Tuesday, 27 July 2010

METATAH (POTONG GIGI) BALI : Membunuh musuh dalam diri manusia


Potong gigi......????? Wuiiiiihhhhh...... Ngeri sekali ya dan nyebayanginnya aja ngilu apalagi ngelaksanaainnya....... Khan ngerusak email gigi tuh???? Dan begitu banyak lagi pertanyaanya di benak kita......

Sejak masih berumur satu hari, setiap orang Bali dipenuhi dengan banyak ritual atau upacara agama dalam hidupnya. Mulai dari upacara saat kelahirannya samapai kematiannya. Salah satunya adalah upacara Metatah/Mesangih.

Upacara Metatah/Mesangih dalam bahasa Bali merupakan upacara keagamaan yang wajib dilakukan oleh pemeluk agama Hindu Bali baik itu laki-laki atau perempuan yang telah beranjak remaja atau telah akil balik untuk menuju satu babak hidup memasuki usia dewasa secara niskala. Upacara Metatah bertujuan membunuh enam musuh dalam diri manusia yang dinggap kurang baik bahkan sering dianggap musuh dalam diri sendiri.
Enam musuh itu yang disebut dengan
Sad Ripu.



Sad Ripu itu meliputi:1. Kama (hawa nafsu yang tidak terkendalikan)
2. Loba (ketamakan, ingin selalu mendapatkan yang lebih.)
3. Krodha (marahyang melampaui batas dan tidak terkendalikan).)
4. Mada (kemabukan yang membawa kegelapan pikiran)
5. Moha (kebingungan/ kurang mampu berkonsentrasi
sehingga akibatnya individu tidak dapat menyelesaikan tugas
dengan sempurna.)
6. Matsarya (iri hati/ dengki yang menyebabkan permusuhan.)
Jadi potong gigi bukan semata-mata untuk mencari keindahan tetapi mempunyai tujuan yang sangat mulia.

KEKUATAN SUPRANATURAL

Bagi keluarga Jro Mangku Wayan Rajin upacara ini sangatlah penting, karena salah satu tugas mereka sebagai orangtua sudah mereka jalani yaitu mendampingi anak-anaknya hingga sampai dewasa.

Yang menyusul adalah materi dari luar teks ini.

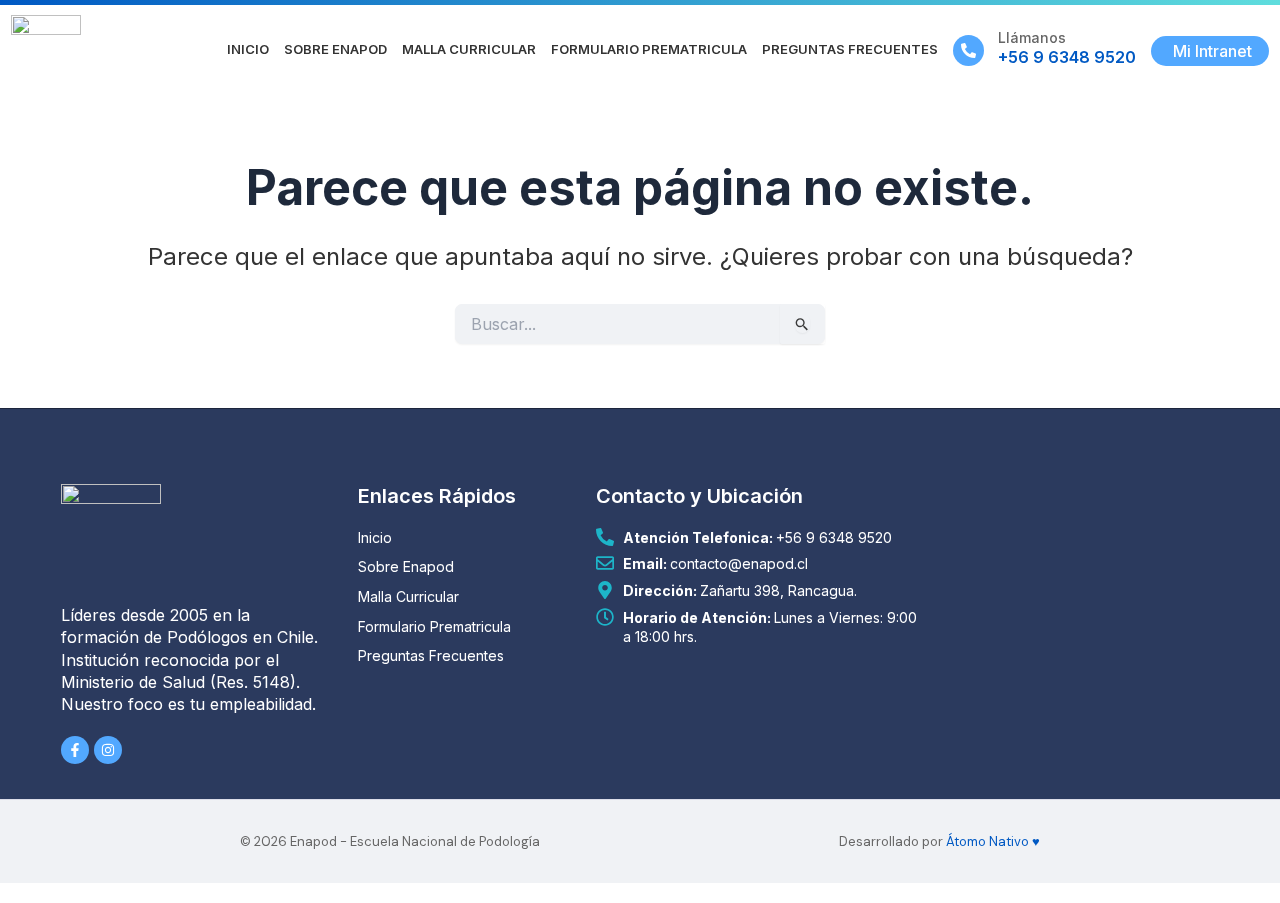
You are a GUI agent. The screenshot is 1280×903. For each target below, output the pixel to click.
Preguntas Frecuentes (850, 49)
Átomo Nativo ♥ (993, 841)
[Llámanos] (968, 50)
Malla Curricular (469, 49)
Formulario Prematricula (649, 49)
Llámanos (1032, 37)
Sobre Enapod (335, 49)
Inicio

Prosesi potong gigi hanya merupakan simbolisasi saja. Gigi yang ada bukan dipotong tetapi diratakan dengan menggunakan kikir. Ada 6 gigi atas yang diratakan, termasuk gigi taring, ke 6 gigi inilah yang melambangkan Sad Ripu.

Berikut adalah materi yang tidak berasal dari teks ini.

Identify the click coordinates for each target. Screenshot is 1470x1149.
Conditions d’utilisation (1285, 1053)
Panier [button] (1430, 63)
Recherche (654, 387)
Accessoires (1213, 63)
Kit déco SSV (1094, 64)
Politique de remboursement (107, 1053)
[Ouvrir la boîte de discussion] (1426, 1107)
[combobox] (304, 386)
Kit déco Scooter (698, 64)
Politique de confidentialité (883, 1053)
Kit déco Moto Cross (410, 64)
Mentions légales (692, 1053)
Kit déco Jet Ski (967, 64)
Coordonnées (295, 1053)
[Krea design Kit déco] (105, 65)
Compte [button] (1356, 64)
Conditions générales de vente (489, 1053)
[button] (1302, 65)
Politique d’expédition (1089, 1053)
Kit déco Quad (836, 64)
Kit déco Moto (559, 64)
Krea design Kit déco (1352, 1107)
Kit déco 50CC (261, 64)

Hanya memakan waktu sekitar 10 – 15 menit untuk melakukan prosesi ini, dan yang melakukannya haruslah seorang yang ahli yang disebut sangging.

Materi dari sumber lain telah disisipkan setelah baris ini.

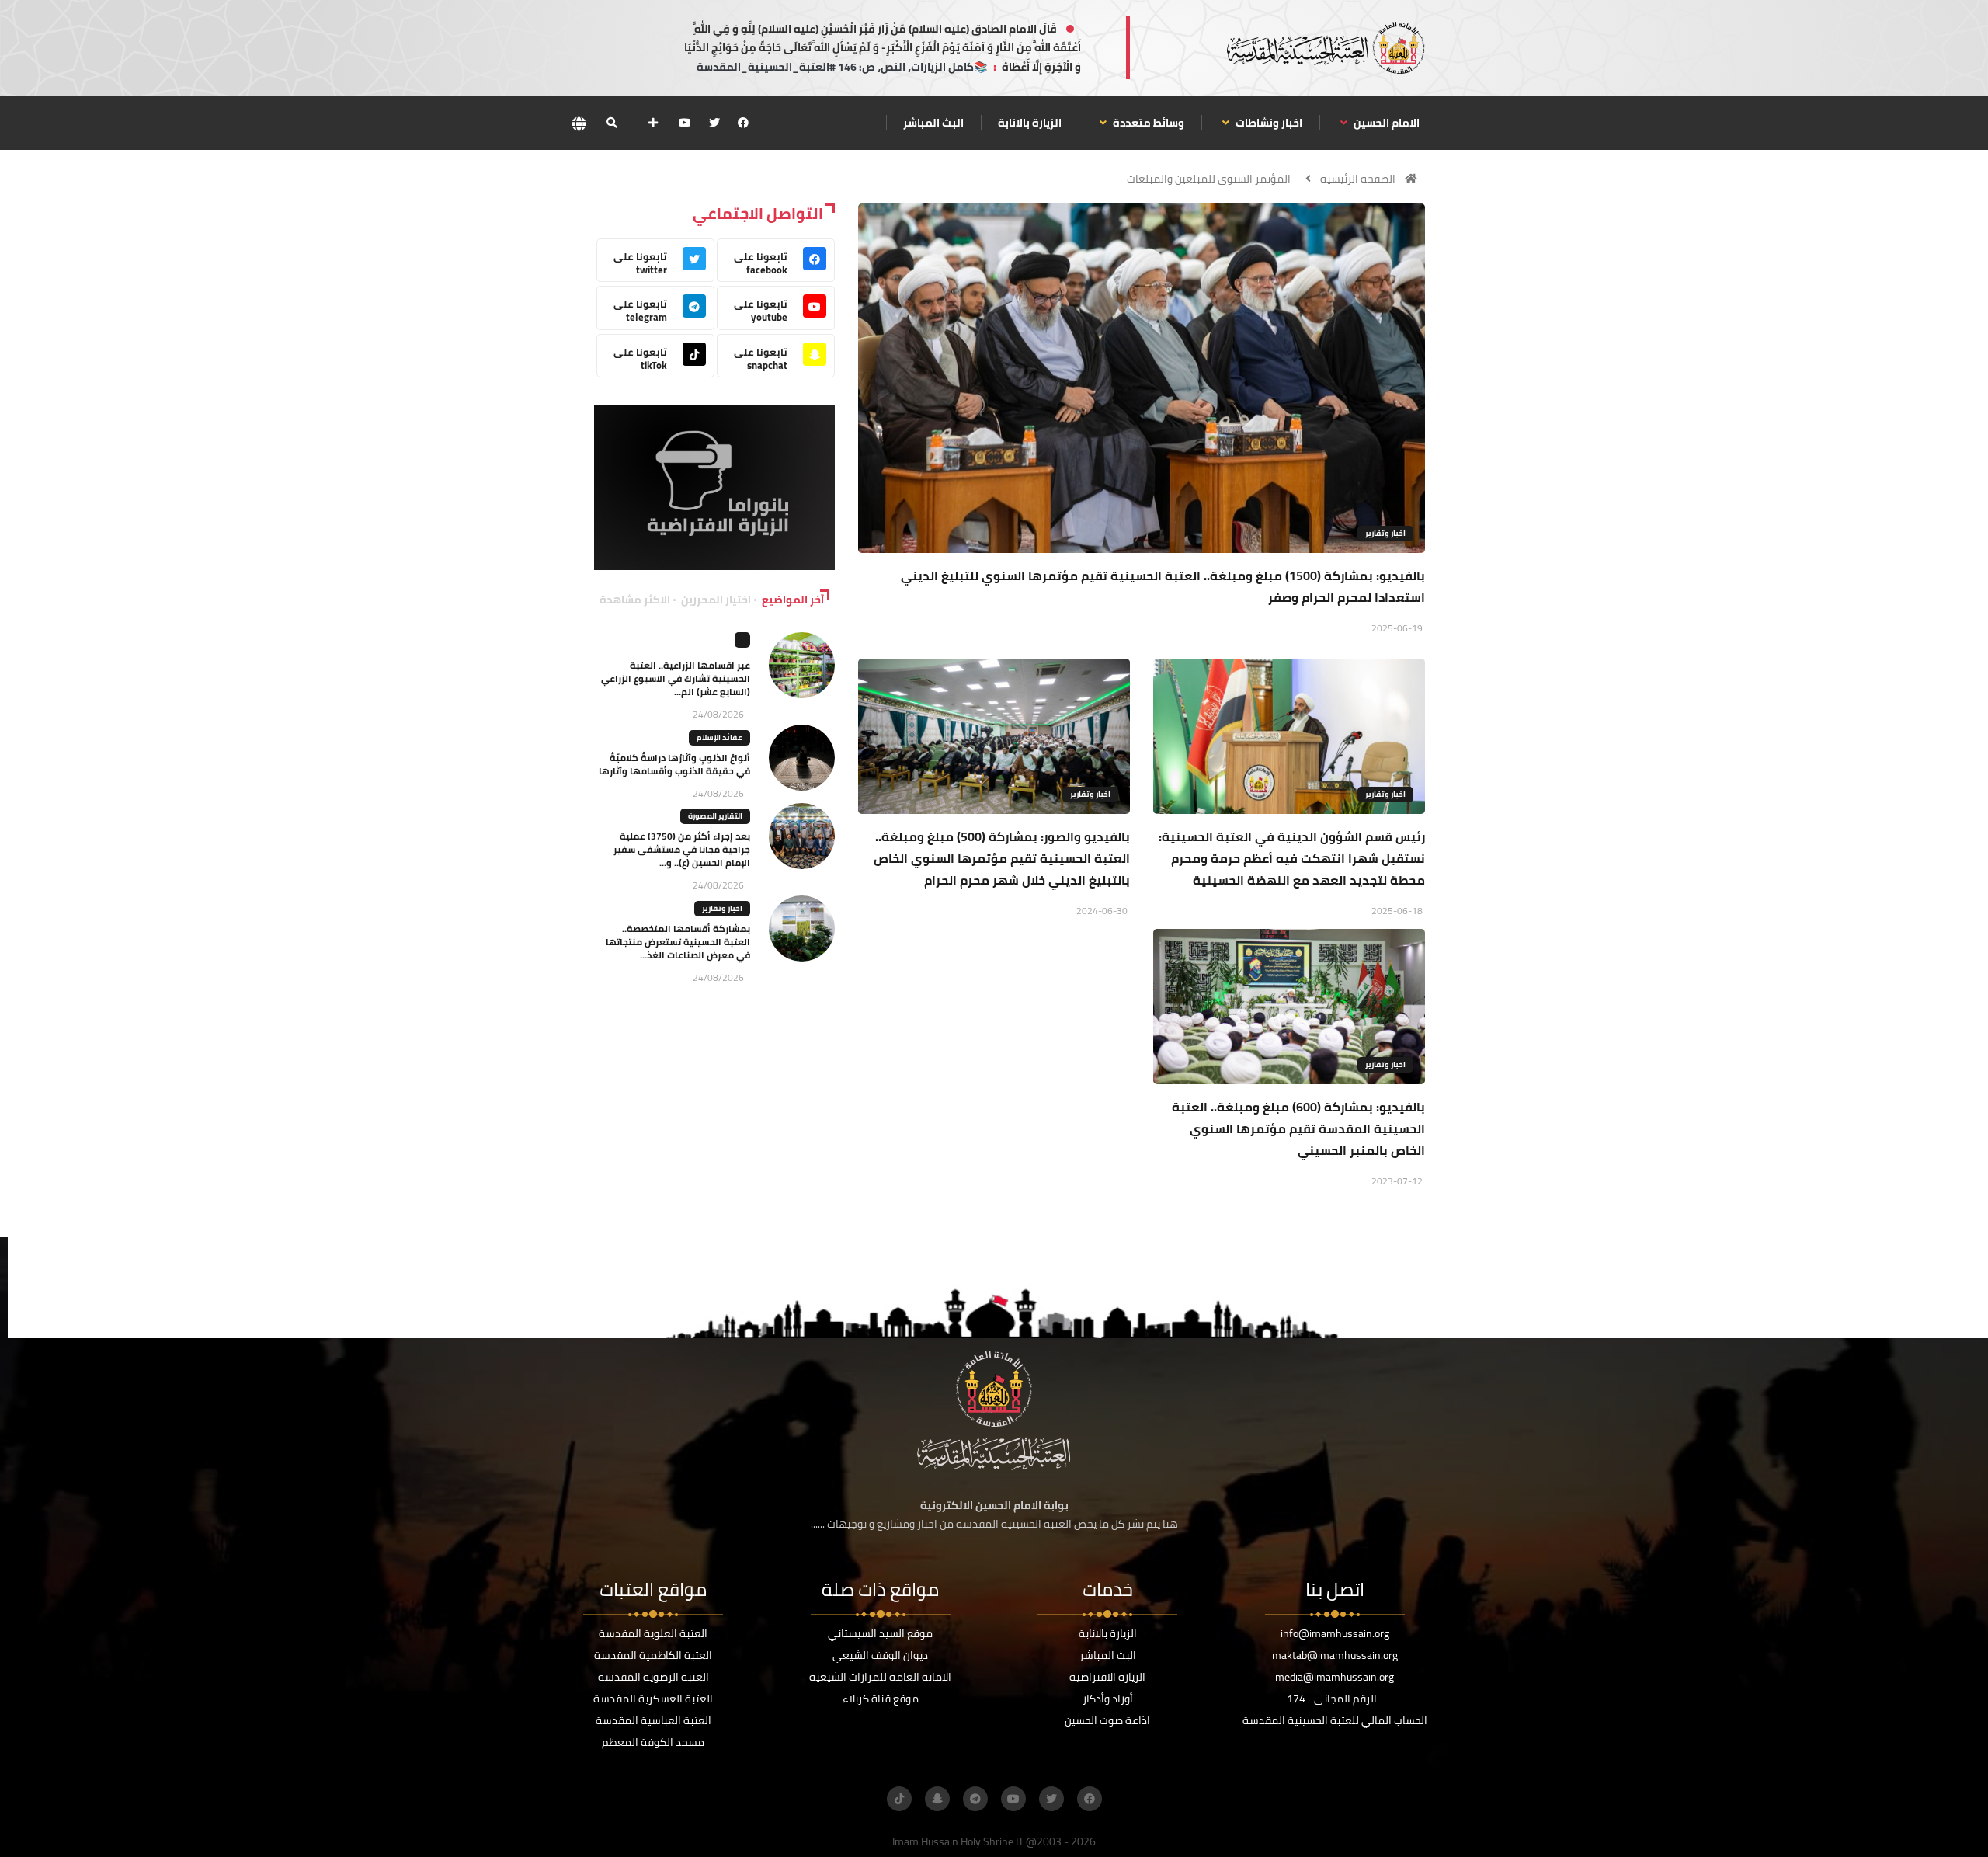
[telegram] (975, 1798)
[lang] (578, 123)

Para sangging biasanya orang yang telah di inisiasi menjadi Pinanditayang memang memiliki ketrampilan untuk itu.
Dalam kesempatan kali ini yang melakukan metatah adalah Sangging Alak Ketig, mantra-mantra dilafalkan oleh sangging sebelum melakukan tugasnya supaya upacara berjalan dengan lancar dan semuanya dilakukan di bale keluarga.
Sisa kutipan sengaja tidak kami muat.